President Donald Trump's Economic Report recommended a range of policies meant to add workers, assuring that the combination of policy changes and complementary conditions can attract 1.7 million more workers and propel growth by one-tenth percentage point yearly over the next decade.
However, the report eliminated immigration from the equation since the president's immigration initiative will generate a decrease in labor supply and the economy's long-term growth possibilities.
CNBC reported that the recent years have seen the decrease in the US labor force participation with demography as one of the reasons for the decline.The past decade saw the members of the baby boom generation hit the age of 62, the age where workers can retire and accept Social Security benefits.
Displacement via technology and foreign trade and the influx of reliance on disability payments by people with health concerns were the other factors that economists credited for the said labor force participation decline.

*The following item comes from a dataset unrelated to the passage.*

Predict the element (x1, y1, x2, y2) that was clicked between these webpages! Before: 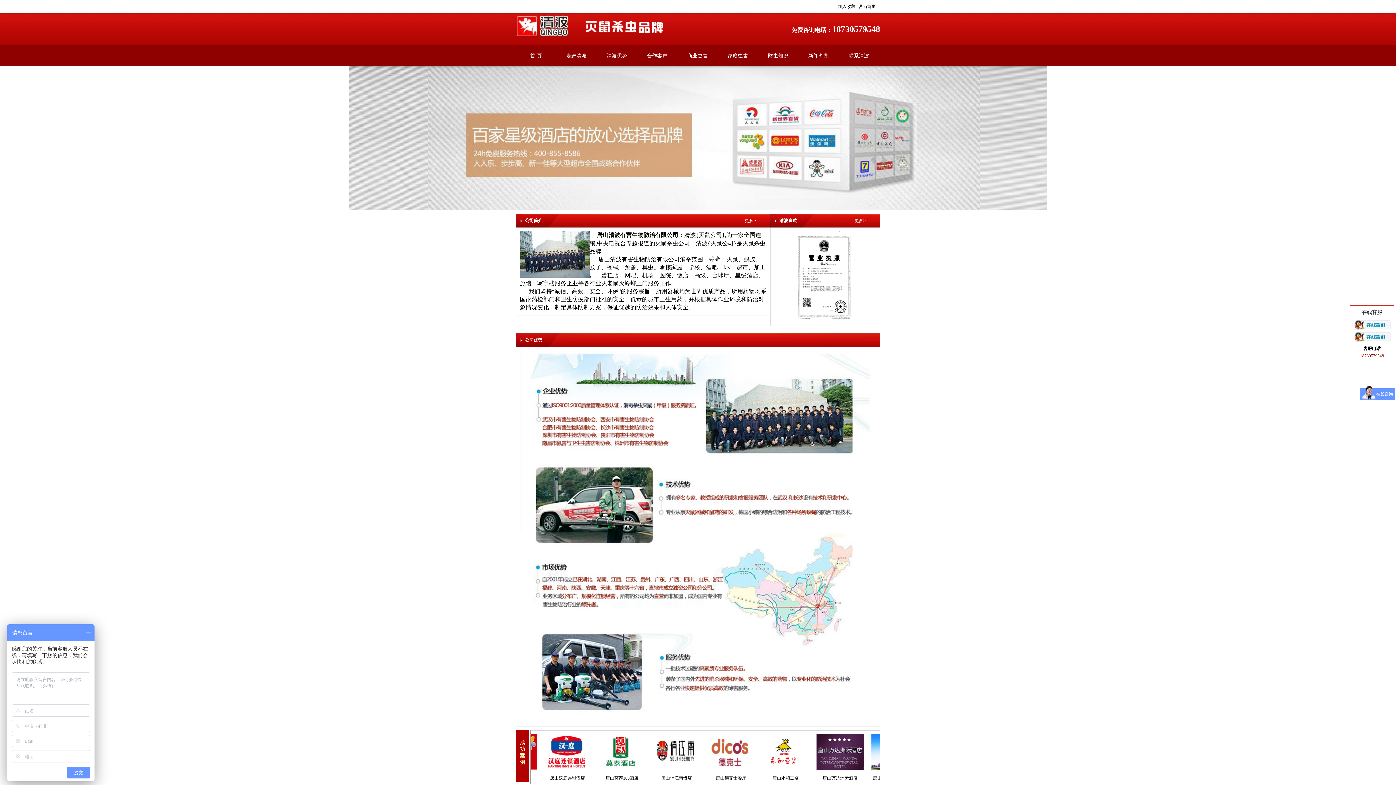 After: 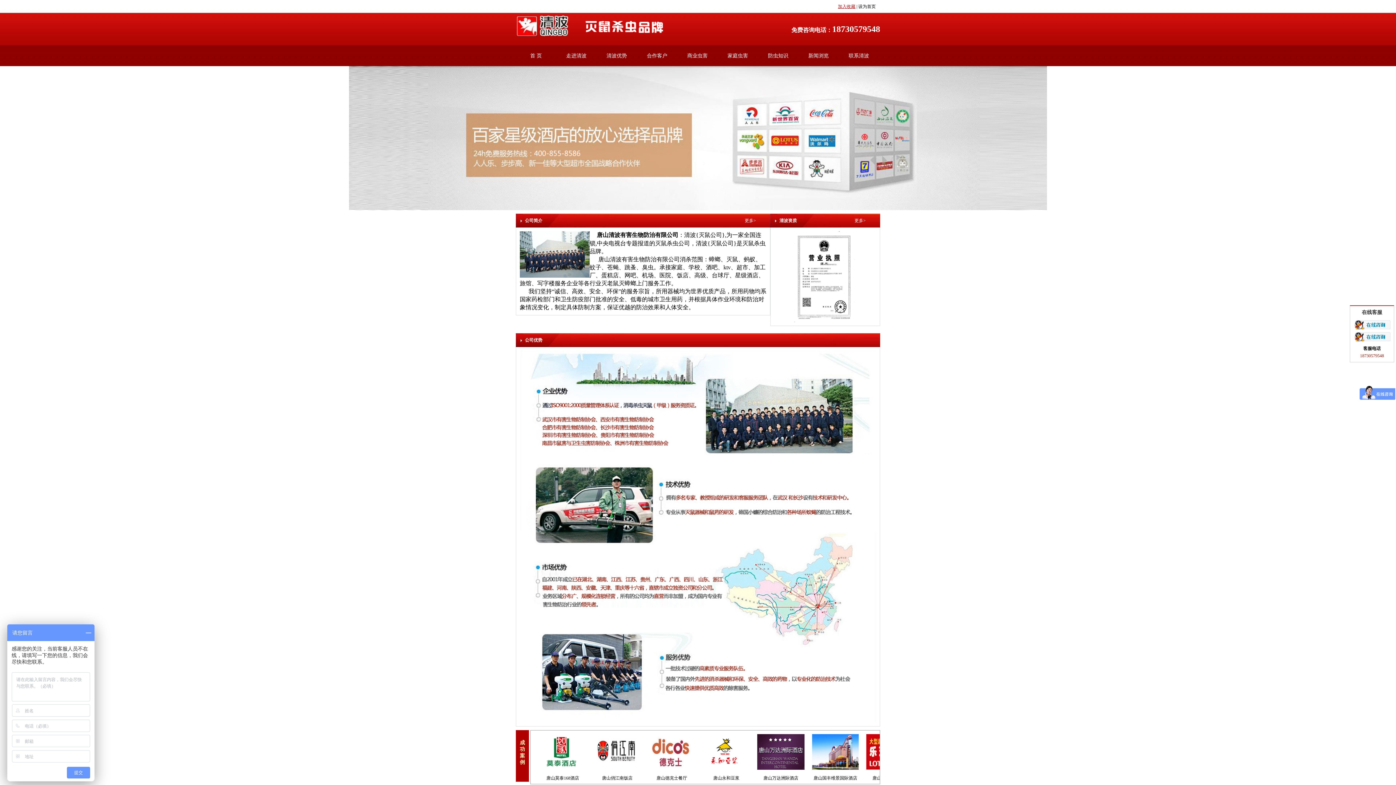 Action: bbox: (838, 4, 855, 9) label: 加入收藏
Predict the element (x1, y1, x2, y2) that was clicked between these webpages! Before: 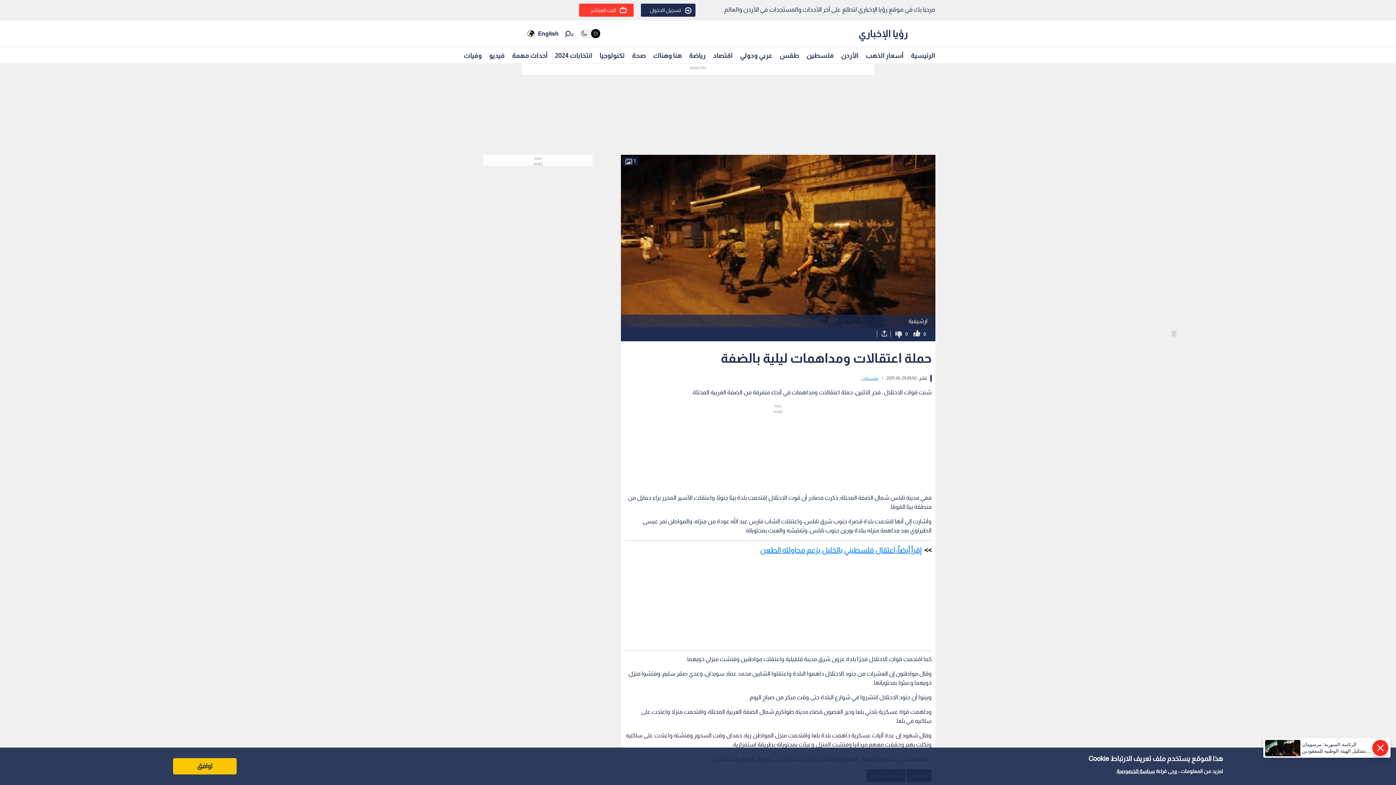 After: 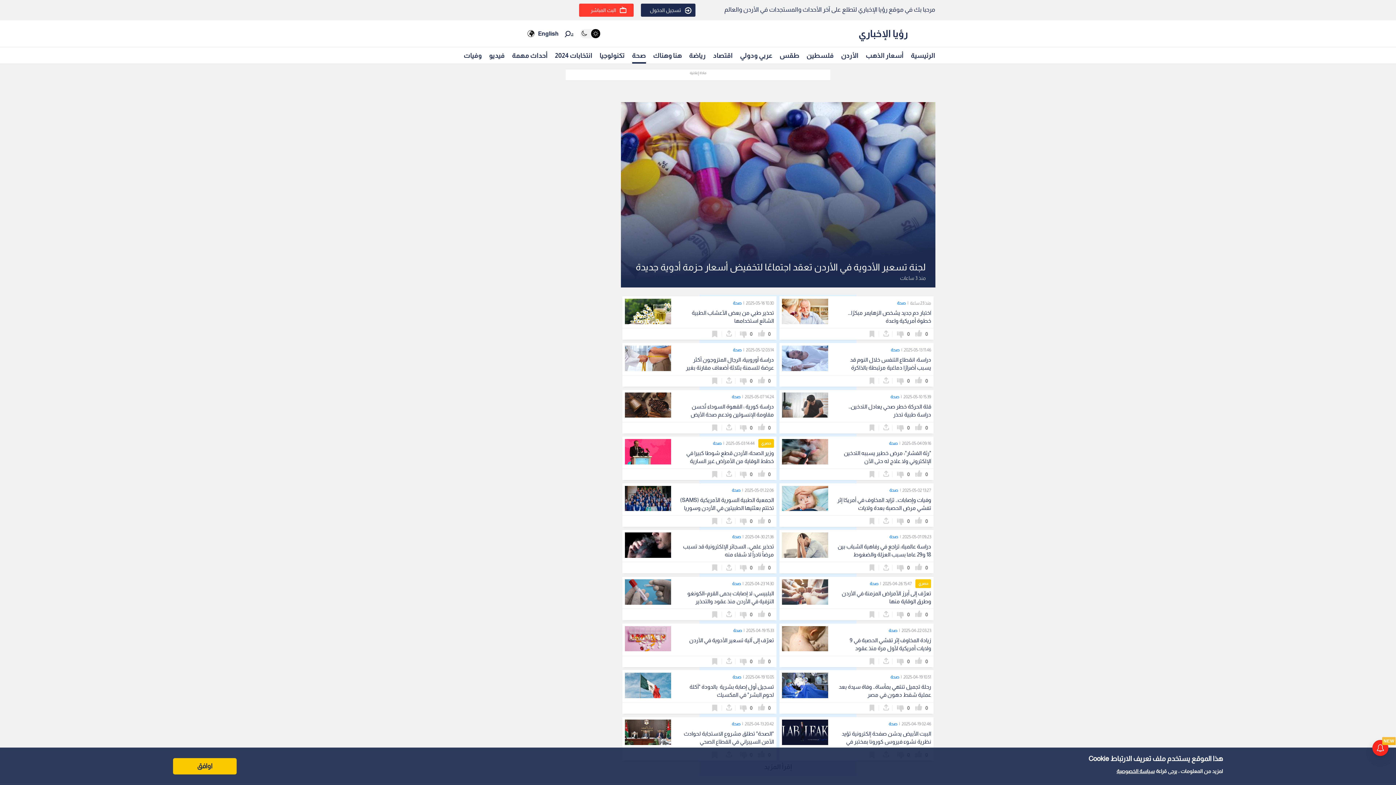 Action: label: صحة bbox: (632, 48, 646, 62)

The report mentioned that policies which are geared towards increasing the labor force participation rate will yield an impact on long-run economic progress.At present, however, immigration was credited as the biggest source of increased labor supply.
The National Academy of Science once estimated that immigrant workers were the catalysts behind the $2 trillion of America's $18 trillion economy, while Pew Research Center believed that the mix of new and old immigrants will generate the growth in the working-age population.
Former Council of Economic Advisers chairman Jason Furman cautioned that decreasing legal immigration in half will decrease economic progress by more than the recent tax cuts will increase, but present chairman Kevin Hassett refuted that increasing the proportion of higher-skilled immigrants will negate the economic efforts made by decreasing the number of additional immigrants.